• _DATA TO USE_

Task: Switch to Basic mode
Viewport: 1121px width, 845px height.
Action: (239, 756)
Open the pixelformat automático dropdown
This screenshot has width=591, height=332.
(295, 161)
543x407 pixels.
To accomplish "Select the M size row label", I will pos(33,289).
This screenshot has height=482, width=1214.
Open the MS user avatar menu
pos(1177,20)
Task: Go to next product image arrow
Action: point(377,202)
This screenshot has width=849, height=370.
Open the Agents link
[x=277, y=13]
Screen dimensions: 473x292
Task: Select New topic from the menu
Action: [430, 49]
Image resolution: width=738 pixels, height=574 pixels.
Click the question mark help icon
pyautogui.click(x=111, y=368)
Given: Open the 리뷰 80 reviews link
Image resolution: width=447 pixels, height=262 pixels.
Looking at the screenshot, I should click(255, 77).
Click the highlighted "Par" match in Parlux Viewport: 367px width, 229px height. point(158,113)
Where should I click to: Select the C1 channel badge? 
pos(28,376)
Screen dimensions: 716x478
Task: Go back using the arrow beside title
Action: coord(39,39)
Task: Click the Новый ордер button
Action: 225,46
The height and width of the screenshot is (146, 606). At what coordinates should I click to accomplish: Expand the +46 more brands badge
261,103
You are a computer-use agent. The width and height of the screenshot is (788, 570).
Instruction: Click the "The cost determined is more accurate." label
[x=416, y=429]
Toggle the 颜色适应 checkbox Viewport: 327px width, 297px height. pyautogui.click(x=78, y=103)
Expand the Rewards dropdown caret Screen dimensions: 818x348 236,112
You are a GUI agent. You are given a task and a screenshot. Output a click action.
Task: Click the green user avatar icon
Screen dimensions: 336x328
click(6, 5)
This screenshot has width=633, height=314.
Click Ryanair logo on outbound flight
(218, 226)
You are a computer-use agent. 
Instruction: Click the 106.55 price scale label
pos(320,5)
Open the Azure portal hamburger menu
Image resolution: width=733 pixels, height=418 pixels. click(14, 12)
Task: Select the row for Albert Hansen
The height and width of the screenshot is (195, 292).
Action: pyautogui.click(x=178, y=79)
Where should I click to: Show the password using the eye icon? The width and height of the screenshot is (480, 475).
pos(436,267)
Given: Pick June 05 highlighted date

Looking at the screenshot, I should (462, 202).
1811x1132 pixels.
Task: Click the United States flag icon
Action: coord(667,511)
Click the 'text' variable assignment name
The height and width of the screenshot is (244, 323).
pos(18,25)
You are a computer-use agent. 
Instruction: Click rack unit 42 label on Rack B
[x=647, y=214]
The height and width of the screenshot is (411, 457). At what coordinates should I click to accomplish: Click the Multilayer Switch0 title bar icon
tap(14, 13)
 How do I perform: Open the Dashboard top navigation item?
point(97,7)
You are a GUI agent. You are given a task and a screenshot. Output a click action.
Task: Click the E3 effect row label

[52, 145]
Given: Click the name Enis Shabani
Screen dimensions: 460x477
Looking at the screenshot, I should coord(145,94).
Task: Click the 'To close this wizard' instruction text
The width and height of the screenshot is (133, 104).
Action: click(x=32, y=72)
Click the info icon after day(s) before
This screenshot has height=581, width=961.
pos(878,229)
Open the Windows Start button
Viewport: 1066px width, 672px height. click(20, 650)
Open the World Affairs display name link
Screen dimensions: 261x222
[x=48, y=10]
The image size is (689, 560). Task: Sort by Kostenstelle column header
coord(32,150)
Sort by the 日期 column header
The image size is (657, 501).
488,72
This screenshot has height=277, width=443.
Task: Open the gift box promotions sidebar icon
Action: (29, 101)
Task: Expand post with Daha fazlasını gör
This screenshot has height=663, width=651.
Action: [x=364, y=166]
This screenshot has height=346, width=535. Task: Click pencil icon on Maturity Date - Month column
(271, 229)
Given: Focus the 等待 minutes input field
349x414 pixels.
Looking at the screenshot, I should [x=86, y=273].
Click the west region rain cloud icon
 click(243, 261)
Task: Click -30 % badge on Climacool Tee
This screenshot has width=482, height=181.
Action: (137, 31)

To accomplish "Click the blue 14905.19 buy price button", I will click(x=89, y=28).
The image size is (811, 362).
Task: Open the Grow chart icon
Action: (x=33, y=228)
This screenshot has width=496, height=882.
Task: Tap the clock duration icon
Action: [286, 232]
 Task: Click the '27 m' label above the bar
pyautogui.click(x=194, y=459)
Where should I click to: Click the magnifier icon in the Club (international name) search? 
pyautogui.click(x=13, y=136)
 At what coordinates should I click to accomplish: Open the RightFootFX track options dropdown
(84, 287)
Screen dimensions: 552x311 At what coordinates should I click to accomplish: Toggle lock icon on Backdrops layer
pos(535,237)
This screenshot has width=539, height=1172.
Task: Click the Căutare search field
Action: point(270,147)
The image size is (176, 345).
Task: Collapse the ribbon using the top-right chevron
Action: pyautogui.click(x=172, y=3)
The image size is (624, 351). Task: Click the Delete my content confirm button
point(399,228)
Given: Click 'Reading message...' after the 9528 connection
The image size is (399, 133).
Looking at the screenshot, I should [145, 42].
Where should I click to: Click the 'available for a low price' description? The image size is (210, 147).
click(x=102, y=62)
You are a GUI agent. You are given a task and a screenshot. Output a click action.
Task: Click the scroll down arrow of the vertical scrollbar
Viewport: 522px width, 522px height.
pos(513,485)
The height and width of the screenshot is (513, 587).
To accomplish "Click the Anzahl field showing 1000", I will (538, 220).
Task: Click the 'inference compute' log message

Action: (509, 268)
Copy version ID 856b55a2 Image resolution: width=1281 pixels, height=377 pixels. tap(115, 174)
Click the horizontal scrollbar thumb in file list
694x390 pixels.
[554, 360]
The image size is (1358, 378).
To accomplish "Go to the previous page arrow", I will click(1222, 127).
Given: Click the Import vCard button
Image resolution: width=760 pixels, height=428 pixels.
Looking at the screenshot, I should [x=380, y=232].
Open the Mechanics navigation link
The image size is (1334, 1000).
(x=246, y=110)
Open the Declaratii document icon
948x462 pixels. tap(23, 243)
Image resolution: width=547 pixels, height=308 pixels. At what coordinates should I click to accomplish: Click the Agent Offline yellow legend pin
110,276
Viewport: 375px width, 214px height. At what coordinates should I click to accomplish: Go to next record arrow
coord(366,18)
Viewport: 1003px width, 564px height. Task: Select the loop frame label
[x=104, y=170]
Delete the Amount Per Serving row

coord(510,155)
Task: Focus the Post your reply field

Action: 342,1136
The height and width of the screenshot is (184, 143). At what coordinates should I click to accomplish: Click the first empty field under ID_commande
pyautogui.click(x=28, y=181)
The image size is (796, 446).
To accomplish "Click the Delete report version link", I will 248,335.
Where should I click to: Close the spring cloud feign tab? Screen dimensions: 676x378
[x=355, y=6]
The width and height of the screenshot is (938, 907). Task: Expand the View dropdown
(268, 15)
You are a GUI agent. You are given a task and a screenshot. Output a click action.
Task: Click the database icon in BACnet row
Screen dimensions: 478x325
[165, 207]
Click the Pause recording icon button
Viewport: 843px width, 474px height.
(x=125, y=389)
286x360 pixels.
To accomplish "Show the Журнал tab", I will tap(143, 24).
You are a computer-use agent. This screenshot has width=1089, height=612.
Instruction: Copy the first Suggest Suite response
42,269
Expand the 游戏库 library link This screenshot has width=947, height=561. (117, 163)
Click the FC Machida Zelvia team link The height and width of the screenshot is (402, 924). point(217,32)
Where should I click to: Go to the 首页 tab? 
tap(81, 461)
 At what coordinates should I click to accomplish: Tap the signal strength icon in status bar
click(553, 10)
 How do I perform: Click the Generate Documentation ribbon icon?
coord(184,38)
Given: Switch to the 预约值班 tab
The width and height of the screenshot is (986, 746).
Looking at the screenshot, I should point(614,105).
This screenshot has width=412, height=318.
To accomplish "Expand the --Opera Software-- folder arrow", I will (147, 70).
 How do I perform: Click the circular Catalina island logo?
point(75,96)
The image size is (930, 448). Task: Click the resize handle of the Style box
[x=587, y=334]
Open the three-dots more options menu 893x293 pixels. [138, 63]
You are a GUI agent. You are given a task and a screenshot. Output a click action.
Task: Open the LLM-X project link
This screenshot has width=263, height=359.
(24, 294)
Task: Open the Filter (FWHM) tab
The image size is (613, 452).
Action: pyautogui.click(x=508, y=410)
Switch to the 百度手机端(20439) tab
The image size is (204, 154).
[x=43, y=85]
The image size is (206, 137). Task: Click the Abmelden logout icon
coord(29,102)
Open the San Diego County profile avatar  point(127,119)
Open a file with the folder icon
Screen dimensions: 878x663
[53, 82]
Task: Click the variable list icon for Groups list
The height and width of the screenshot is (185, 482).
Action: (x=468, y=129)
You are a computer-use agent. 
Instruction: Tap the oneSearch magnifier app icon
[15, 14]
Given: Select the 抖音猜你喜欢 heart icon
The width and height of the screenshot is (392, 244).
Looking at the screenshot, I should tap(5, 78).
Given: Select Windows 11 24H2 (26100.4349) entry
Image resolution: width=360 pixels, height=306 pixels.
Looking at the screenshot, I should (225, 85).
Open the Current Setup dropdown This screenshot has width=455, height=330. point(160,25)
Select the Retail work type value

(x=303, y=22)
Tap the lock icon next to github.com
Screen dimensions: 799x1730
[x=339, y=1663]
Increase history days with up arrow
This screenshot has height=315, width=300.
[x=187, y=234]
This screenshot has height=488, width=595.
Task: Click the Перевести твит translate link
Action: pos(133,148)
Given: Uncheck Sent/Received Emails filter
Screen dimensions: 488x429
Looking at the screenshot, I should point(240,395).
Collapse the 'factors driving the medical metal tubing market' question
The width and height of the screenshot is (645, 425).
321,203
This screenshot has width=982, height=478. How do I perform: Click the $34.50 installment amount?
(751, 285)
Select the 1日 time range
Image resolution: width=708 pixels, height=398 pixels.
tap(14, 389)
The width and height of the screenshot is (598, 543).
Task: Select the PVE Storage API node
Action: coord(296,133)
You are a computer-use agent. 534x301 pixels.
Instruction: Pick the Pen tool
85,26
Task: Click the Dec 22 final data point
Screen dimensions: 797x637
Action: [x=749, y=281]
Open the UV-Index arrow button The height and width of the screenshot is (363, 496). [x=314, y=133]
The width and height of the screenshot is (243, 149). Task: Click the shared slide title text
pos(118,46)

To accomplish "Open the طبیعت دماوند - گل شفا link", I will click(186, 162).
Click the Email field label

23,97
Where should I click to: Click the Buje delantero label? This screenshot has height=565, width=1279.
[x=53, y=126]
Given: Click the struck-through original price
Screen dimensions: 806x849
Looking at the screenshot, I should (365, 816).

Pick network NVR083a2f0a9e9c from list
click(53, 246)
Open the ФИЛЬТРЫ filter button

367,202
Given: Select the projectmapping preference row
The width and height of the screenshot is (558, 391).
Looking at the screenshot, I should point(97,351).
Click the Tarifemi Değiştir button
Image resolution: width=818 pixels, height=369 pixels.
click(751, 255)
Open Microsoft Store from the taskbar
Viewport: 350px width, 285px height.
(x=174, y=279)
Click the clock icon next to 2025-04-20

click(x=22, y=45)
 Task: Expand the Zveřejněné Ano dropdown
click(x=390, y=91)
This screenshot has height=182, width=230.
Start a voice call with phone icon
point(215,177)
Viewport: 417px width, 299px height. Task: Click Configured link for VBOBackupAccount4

• _YOUR TASK_
Copy out only the lines of the records above from the one with "You are a computer-use agent. 534x301 pixels." through the one with "Given: Select the projectmapping", exactly as they stand, both included.

• _YOUR RESPONSE_
You are a computer-use agent. 534x301 pixels.
Instruction: Pick the Pen tool
85,26
Task: Click the Dec 22 final data point
Screen dimensions: 797x637
Action: [x=749, y=281]
Open the UV-Index arrow button The height and width of the screenshot is (363, 496). [x=314, y=133]
The width and height of the screenshot is (243, 149). Task: Click the shared slide title text
pos(118,46)

To accomplish "Open the طبیعت دماوند - گل شفا link", I will click(186, 162).
Click the Email field label

23,97
Where should I click to: Click the Buje delantero label? This screenshot has height=565, width=1279.
[x=53, y=126]
Given: Click the struck-through original price
Screen dimensions: 806x849
Looking at the screenshot, I should (365, 816).

Pick network NVR083a2f0a9e9c from list
click(53, 246)
Open the ФИЛЬТРЫ filter button

367,202
Given: Select the projectmapping preference row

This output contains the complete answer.